→ WHAT IS ASKED
a – From the 2223 restaurant review, extract the passage from "Most new California" to "for a visit.".
b – According to the 2223 restaurant review, who is the executive chef at 2223?
c – Carry on the 2223 restaurant review from its final sentence.

→ DOCUMENT PASSAGE

Most new California cuisine consists of updated comfort food; sumptuous, familiar, generous and rarely all that challenging. It’s the food equivalent of a big, warm hug from an aunt in sensible shoes and strong perfume. Open since 1995 and operating under the guidance of executive Chef Melinda Randolph, 2223 stands out from a sea of mediocre Castro eateries with its spot-on left coast menu. With the autumn leaves swirling and Halloween in the Castro looming, this neighborhood bistro is ripe for a visit.

On a recent stop at 2223, the limey mojito ($8.25) was tart going on -- mouth-puckering rather than refreshing. Luckily, that pucker got filled with the Thai Chicken Spring Rolls ($9.50), which were crunchy, delightful, fried and covered with shredded carrot, watercress and cucumber. The sweet chili sauce on the bottom kept the whole dish from devolving into a vehicle for ketchup. In pursuit of green vegetables and health, the Organic Seasonal Greens ($7) with goat cheese, pickled beets, pinenuts and balsamic vinaigrette was a classic -- simple and satisfying.

We ordered the Jezebel Pinot Noir 2005 ($40) to go with the entrees. As our attentive server promised, the wine “opened up” after a few minutes, smoothing out around the edges, rather like us after drinking it. The Balsamic-Glazed Double Cut Pork Chop ($22) was a grand affair, thick and smothered in a gorgonzola sauce that was initially surprising but quickly became satisfying. Alone, the meat was generous and interesting, but the addition of rosemary polenta covered in fresh arugula, grilled nectarines and fig compote made the plate quite large. We wondered if we were equal to the task of eating all this. We were.

In true California form, all the meats and seafoods are hormone and antibiotic free. The Grilled All Natural Hanger Steak ($24) with mushroom bread pudding and Willey Farms spinach was superb. The spinach was fresh -- none of this tasteless hydroponic green stuff -- but hearty, flavorful and topped with a ripe roasted tomato. The steak itself was slightly chewy but it only served as a reminder to use those bicuspids and floss afterward like a good meat eater should.

→ SOURCE MATERIAL
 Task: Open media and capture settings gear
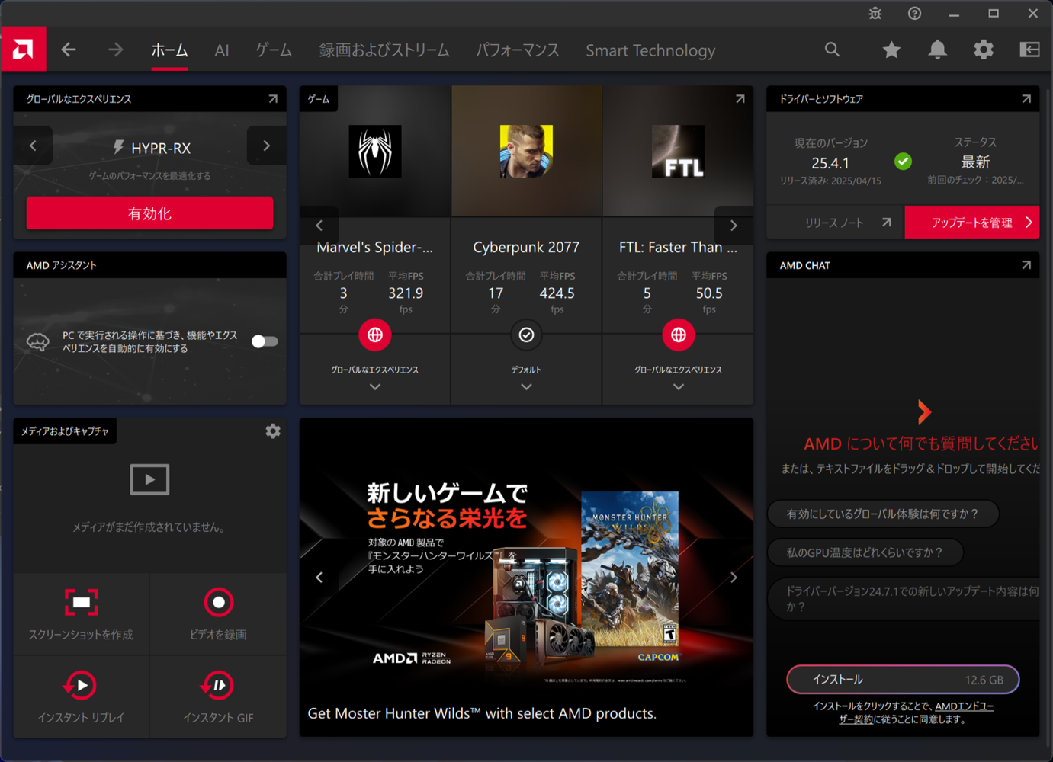(x=273, y=431)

→ EXPECTED RESULTS
a –
Most new California cuisine consists of updated comfort food; sumptuous, familiar, generous and rarely all that challenging. It’s the food equivalent of a big, warm hug from an aunt in sensible shoes and strong perfume. Open since 1995 and operating under the guidance of executive Chef Melinda Randolph, 2223 stands out from a sea of mediocre Castro eateries with its spot-on left coast menu. With the autumn leaves swirling and Halloween in the Castro looming, this neighborhood bistro is ripe for a visit.

b – Melinda Randolph

c –
One real drawback was the noise level. On previous weeknight visits it was not a problem, but on a crowded Saturday night the decibel level rose above a dull roar to the occasional full-throated scream. Not the place for whispering sweet nothings to your honey, but great for an adults-only birthday party; and there were at least two of those on the given Saturday night.

The other nit we have to pick is about pacing. The food came out too quickly; the entrees came out before we were done with the appetizers. On the other side of the coin, the crowd of diners here reflects the neighborhood: hip, gay, gay-friendly and visually appealing.

Despite its reputation as being good to the last drop, the coffee mainly benefited from being hot, liquid and caffeinated. In the same course, the Frozen Chocolate Parfait ($8) was dense and rich, but the Oreo-ish bottom was bricklike so we skipped it, eating all of the artfully arranged raspberries and fudgy chocolate sauce instead. After all this, we waddled out, fortified for a night out, warm, slightly glazed and happily overindulged.